Jul 10, 2020 by Dan F-M
4 min read

This week’s meeting started with an update from Rodrigo Luger about his work to map the surfaces of stars using phase curves and occulations. In particular, he has been working on techniques for increasing the efficiency of his methodology when the nullspace of the problem is large or, in other words, when very little information is actually available in the light curve. He has discovered a technique that is similar to previous work by Emily Rauscher where it is possible to re-cast the inference problem into the (much lower dimensional) subspace where the data are constraining, thus drastically reducing the computational cost. However, it seems like this improvement no longer applies if we want to actually generate the distribution over surface maps that are consistent with the data. It was suggested that it might be possible to generate these maps as a post-processing step, after fitting for all the other parameters of the system.

Next, Emily Cunningham updated the group on her project to disentangle the accretion history of the Milky Way stellar halo by modeling the abundance distribution of halo stars using templates built from observations of dwarf galaxies. She has preliminary results looking at a set of Milky Way-like simulations which provide an idealized test for the methodology. The header figure shows examples of some of the templates that she is using. However, since the model Emily is currently using just models the current abundance distribution as a linear combination of these templates, the interpretation of the results can be a little tricky. In particular, she is interested in determining the number and distribution (in, say, stellar mass and age) of the accretion events that assembled the halo. There was some discussion about the possibility of applying some sort of non-parametric mixture-of-templates model to make this measurement.

Then Kate Storey-Fisher shared some results from her project to detect anomalous galaxies in survey images using deep learning. Kate previously blogged about this project so you can check that post out for more details. Since that post, Kate has been developing an auto-encoder, trained on the residuals between the data and the GAN predictions for each galaxy, that she can then use to determine how “anomalous” each galaxy really is. In this context, the auto-encoder is acting as a dimensionality reduction that identifies features that seem to do a good job of ordering the the galaxy images in terms of how typical they are. There was some discussion about the possibility of skipping the GAN step in the process and directly applying the auto-encoder to the observations, but it’s possible that this wouldn’t perform as well since the GAN does a good job of building a distribution over the population of expected galaxy images.

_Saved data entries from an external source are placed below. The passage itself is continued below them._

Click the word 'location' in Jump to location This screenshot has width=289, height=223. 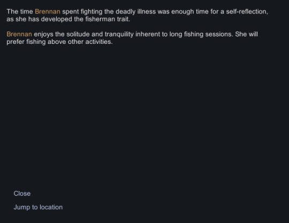pyautogui.click(x=51, y=207)
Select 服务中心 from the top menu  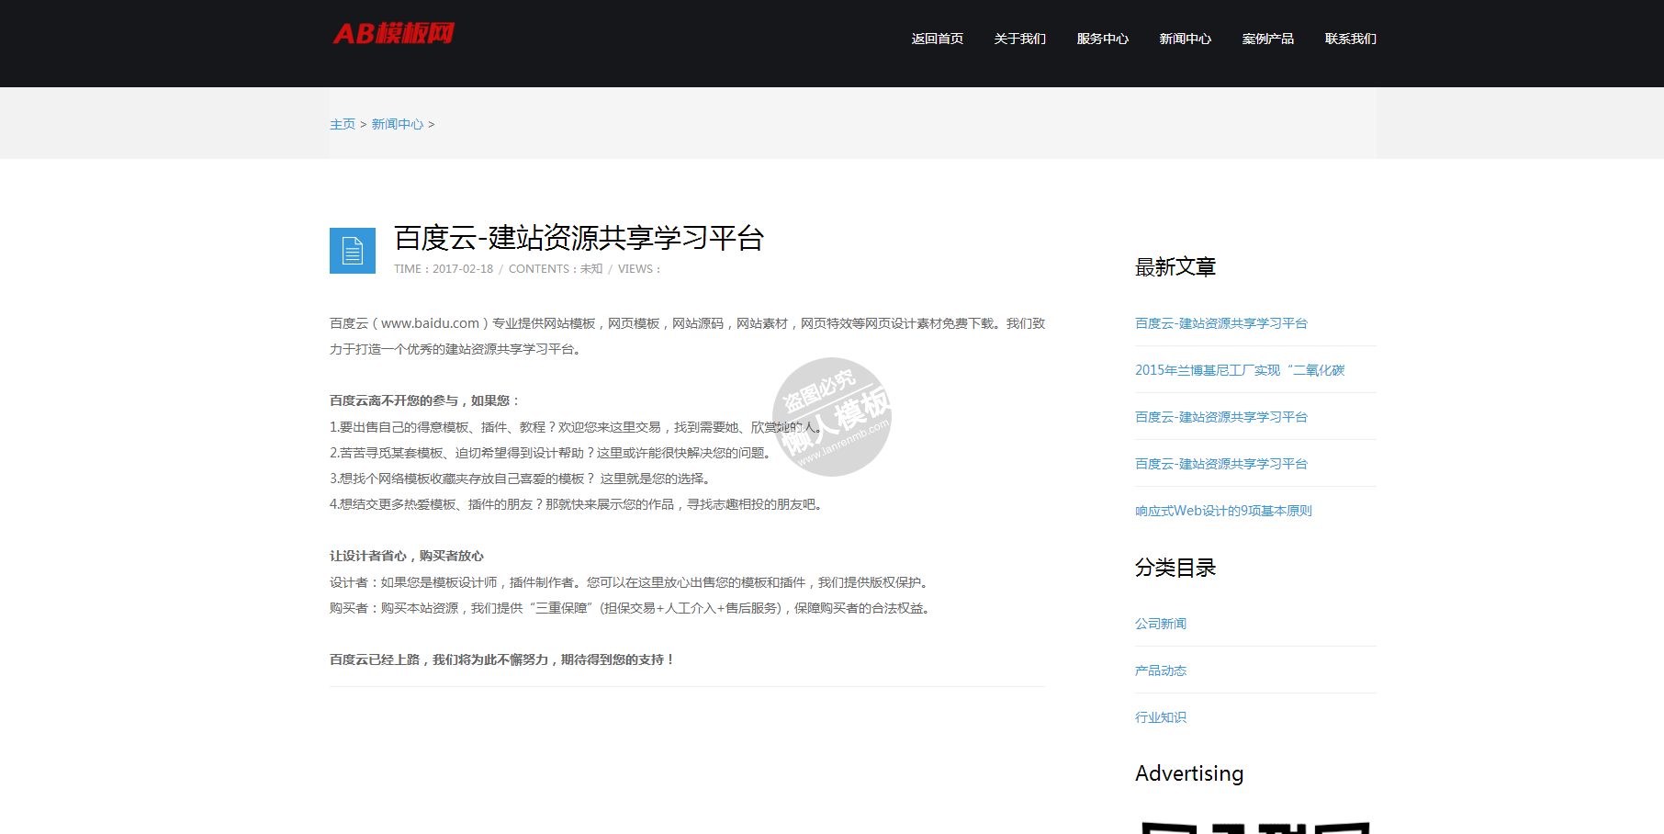click(1102, 39)
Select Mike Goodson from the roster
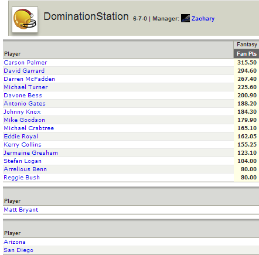259x255 pixels. (24, 120)
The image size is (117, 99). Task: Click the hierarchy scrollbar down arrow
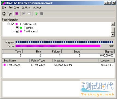(x=113, y=35)
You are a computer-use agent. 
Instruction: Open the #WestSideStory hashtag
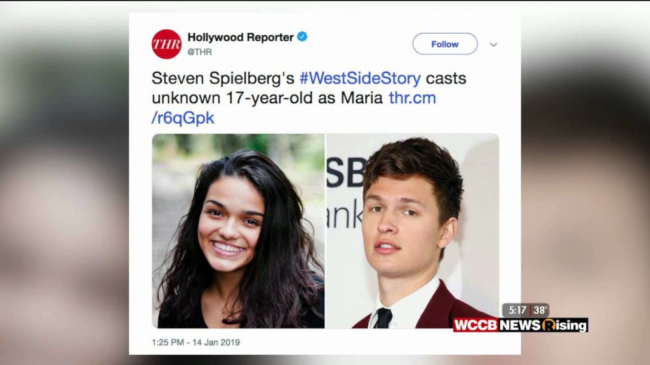361,78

Next, Trevor David shared three versions of a plot that he is making for a paper. He has taken high-resolution, time series spectroscopy of a transiting exoplanet (or, more specifically, its host star) and identified some excess variability in the red wing of the H-alpha line, in the out-of-transit data. This variance is close to a narrow telluric feature and the significance is low, but high enough to be interesting, so it is a bit tricky to demonstrate exactly what is being observed. The group had many opinions about the choices made in these plots and gave suggestions for improving the clarity.

Finally, we finished the meeting with a discussion, led by John Forbes, about the merits and costs of packaging and documenting code from a research project that is niche but potentially useful to other researchers. The argument was made that the most impactful scientific software will probably be simple (very good at exactly one thing) or extremely flexible (with all the possible knobs). Author’s note: I would argue, that perhaps there’s one other mode: a good “plugin” interface so that users can implement the knobs they need. But perhaps that falls into the second catagory anyways… In contrast, there was also a discussion of the fact that sometimes its not possible to predict all the potential use cases of your code and there are some examples where research code has been successful repurposed for related, unexpected applications. We did not come to any real conclusion about whether or not packaging and documenting all research code is worth it (I think it is!), but it was some good food for thought.